--- Stored rows ---

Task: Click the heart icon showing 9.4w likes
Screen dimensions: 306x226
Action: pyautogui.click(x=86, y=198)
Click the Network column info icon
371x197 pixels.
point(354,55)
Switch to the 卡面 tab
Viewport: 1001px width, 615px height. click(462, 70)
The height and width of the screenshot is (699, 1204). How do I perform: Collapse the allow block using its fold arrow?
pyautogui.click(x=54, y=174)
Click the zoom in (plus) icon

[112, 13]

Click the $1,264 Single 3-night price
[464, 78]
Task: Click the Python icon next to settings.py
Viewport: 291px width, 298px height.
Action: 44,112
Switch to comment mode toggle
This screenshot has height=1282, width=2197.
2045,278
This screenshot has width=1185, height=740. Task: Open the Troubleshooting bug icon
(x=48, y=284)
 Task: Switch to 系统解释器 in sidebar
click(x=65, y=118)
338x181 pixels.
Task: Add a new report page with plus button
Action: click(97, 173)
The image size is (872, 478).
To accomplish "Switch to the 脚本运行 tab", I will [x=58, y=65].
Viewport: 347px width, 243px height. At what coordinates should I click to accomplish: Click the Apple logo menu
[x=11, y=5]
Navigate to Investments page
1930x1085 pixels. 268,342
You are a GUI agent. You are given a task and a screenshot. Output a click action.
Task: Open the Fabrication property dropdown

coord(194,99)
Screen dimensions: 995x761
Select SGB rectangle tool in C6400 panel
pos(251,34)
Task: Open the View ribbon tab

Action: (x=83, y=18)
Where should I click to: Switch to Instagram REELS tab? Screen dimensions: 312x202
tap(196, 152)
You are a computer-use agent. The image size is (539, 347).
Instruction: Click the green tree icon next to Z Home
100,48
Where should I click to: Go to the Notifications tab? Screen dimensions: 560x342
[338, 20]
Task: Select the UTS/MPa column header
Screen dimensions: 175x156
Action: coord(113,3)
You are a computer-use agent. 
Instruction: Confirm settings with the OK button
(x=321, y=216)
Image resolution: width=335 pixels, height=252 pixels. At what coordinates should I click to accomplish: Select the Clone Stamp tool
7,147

---

◆ **Directive**:
Arrange every line of all the items above as a single numbered list, skipping any blank lines.

◆ **The solution**:
1. Task: Click the heart icon showing 9.4w likes
2. Screen dimensions: 306x226
3. Action: pyautogui.click(x=86, y=198)
4. Click the Network column info icon
5. 371x197 pixels.
6. point(354,55)
7. Switch to the 卡面 tab
8. Viewport: 1001px width, 615px height. click(462, 70)
9. The height and width of the screenshot is (699, 1204). How do I perform: Collapse the allow block using its fold arrow?
10. pyautogui.click(x=54, y=174)
11. Click the zoom in (plus) icon
12. [112, 13]
13. Click the $1,264 Single 3-night price
14. [464, 78]
15. Task: Click the Python icon next to settings.py
16. Viewport: 291px width, 298px height.
17. Action: 44,112
18. Switch to comment mode toggle
19. This screenshot has height=1282, width=2197.
20. 2045,278
21. This screenshot has width=1185, height=740. Task: Open the Troubleshooting bug icon
22. (x=48, y=284)
23.  Task: Switch to 系统解释器 in sidebar
24. click(x=65, y=118)
25. 338x181 pixels.
26. Task: Add a new report page with plus button
27. Action: click(97, 173)
28. The image size is (872, 478).
29. To accomplish "Switch to the 脚本运行 tab", I will [x=58, y=65].
30. Viewport: 347px width, 243px height. At what coordinates should I click to accomplish: Click the Apple logo menu
31. [x=11, y=5]
32. Navigate to Investments page
33. 1930x1085 pixels. 268,342
34. You are a GUI agent. You are given a task and a screenshot. Output a click action.
35. Task: Open the Fabrication property dropdown
36. coord(194,99)
37. Screen dimensions: 995x761
38. Select SGB rectangle tool in C6400 panel
39. pos(251,34)
40. Task: Open the View ribbon tab
41. Action: (x=83, y=18)
42. Where should I click to: Switch to Instagram REELS tab? Screen dimensions: 312x202
43. tap(196, 152)
44. You are a computer-use agent. The image size is (539, 347).
45. Instruction: Click the green tree icon next to Z Home
46. 100,48
47. Where should I click to: Go to the Notifications tab? Screen dimensions: 560x342
48. [338, 20]
49. Task: Select the UTS/MPa column header
50. Screen dimensions: 175x156
51. Action: coord(113,3)
52. You are a computer-use agent. 
53. Instruction: Confirm settings with the OK button
54. (x=321, y=216)
55. Image resolution: width=335 pixels, height=252 pixels. At what coordinates should I click to accomplish: Select the Clone Stamp tool
56. 7,147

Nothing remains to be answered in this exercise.